David MenningerAnalyst, Ventana Research

He added that new features will be useful for customers because they work in concert with one another to create an ecosystem rather than work independently.

"The collection of announcements suggests that Google is trying to tie together a variety of technologies that were developed independently," Menninger said. "I applaud those efforts -- it's a big step forward. Integrating the way organizations use multiple tools from Google's portfolio will make them much easier to deploy."

That attempt to integrate analytics capabilities -- though under the umbrella of Google Cloud -- even extends to on-premises tools, he continued.

However, the capabilities are not groundbreaking, according to Menninger.
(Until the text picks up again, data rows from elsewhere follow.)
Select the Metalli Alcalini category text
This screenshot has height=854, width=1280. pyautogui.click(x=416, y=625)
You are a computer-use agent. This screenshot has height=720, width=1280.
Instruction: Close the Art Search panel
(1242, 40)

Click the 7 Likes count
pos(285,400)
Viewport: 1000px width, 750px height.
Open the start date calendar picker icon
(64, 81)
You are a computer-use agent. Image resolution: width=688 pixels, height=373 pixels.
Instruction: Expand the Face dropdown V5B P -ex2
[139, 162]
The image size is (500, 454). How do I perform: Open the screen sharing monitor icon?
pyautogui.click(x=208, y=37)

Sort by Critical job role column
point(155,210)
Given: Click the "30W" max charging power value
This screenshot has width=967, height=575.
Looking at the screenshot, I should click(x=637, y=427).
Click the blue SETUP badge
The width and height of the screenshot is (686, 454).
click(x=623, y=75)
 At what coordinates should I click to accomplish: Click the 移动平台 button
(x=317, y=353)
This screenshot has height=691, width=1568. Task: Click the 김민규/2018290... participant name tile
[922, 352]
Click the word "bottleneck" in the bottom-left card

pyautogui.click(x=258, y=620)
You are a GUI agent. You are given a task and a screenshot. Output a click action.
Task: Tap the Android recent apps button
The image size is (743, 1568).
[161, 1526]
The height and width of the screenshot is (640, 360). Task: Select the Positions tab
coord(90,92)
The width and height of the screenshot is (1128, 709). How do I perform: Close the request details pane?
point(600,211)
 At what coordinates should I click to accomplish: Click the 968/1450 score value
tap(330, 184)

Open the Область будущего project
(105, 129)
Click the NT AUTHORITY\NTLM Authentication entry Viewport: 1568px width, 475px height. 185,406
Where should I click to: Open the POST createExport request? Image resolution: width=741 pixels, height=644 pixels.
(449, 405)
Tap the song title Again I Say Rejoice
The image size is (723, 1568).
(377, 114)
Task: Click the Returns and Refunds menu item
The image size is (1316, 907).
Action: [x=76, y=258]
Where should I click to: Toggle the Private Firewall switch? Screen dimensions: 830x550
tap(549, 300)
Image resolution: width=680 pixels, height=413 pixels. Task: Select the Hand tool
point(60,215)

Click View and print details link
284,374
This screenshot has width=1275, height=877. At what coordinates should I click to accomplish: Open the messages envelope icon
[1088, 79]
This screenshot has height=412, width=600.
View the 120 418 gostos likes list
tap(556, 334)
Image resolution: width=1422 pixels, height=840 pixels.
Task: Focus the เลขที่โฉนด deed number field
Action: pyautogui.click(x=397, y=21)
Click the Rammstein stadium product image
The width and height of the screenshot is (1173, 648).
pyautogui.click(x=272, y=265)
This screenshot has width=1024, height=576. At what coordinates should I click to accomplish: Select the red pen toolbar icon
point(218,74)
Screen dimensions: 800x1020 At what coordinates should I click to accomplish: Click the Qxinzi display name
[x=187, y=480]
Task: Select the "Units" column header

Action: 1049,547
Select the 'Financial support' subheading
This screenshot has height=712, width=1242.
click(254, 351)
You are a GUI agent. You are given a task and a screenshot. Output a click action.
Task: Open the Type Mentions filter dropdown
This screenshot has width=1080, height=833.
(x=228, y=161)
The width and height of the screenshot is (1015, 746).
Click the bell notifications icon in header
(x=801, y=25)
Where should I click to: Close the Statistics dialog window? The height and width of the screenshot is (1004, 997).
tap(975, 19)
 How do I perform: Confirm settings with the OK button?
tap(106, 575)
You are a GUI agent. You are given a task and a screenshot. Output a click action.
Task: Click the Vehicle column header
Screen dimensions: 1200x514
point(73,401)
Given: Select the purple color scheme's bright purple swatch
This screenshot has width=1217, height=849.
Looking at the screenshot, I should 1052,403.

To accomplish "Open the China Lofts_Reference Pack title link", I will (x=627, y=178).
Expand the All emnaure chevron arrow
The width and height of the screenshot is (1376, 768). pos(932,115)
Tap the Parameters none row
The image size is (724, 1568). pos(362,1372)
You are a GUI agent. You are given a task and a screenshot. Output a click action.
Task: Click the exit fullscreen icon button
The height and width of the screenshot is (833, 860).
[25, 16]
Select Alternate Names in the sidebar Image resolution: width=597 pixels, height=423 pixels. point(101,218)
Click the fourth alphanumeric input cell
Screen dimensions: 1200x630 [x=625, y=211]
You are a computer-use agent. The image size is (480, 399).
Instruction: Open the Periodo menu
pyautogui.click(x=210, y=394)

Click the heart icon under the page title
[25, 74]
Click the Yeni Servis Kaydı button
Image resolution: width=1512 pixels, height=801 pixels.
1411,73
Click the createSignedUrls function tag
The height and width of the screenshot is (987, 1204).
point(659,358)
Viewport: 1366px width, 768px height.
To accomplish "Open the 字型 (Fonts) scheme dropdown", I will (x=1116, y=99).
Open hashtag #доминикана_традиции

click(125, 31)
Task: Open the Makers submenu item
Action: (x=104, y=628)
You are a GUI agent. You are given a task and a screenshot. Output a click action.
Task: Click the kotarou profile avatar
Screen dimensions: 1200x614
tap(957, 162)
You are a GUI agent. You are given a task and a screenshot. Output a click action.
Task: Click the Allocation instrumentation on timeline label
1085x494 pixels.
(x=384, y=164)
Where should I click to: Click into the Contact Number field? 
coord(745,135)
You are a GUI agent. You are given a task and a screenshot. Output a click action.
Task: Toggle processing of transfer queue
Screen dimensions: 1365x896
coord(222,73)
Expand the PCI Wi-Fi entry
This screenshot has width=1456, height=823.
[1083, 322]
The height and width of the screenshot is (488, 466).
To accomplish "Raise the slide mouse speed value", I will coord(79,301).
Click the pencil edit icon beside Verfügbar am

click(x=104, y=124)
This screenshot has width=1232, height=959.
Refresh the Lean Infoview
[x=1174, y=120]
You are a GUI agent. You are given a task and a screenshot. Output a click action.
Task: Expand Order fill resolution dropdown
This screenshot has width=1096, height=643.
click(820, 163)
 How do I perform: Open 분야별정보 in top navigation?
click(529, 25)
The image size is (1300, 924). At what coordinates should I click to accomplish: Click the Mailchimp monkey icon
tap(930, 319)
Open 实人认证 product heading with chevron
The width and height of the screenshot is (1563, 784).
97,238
For example, Microsoft now offers Azure Synapse Analytics to unify data integration, data warehousing and big data analysis.

But despite not moving analytics in a new direction, the Google Cloud analytics capabilities now in preview and already generally available are significant.

"Most of the big vendors in this space are working on the same types of capabilities," Menninger said. "At any point in time, one vendor may have a slight advantage over another, but it's generally short-lived. This is a great set of improvements to the Google data and analytics products, but not revolutionary."

While Analytics Hub, Vertex AI Workbench and BigSearch with BigQuery highlight Google Cloud's roadmap and address its goals of breaking down silos, enabling real-time analysis and extending analytics to a broader array of users, they are not the only tools currently in development, according to Hasbe.

Currently, Google Cloud has 18 capabilities for BigQuery in development plus an additional 11 in development for other Google Cloud tools.

"There are a lot more things coming," Hasbe said. "The team is working hard on various other capabilities."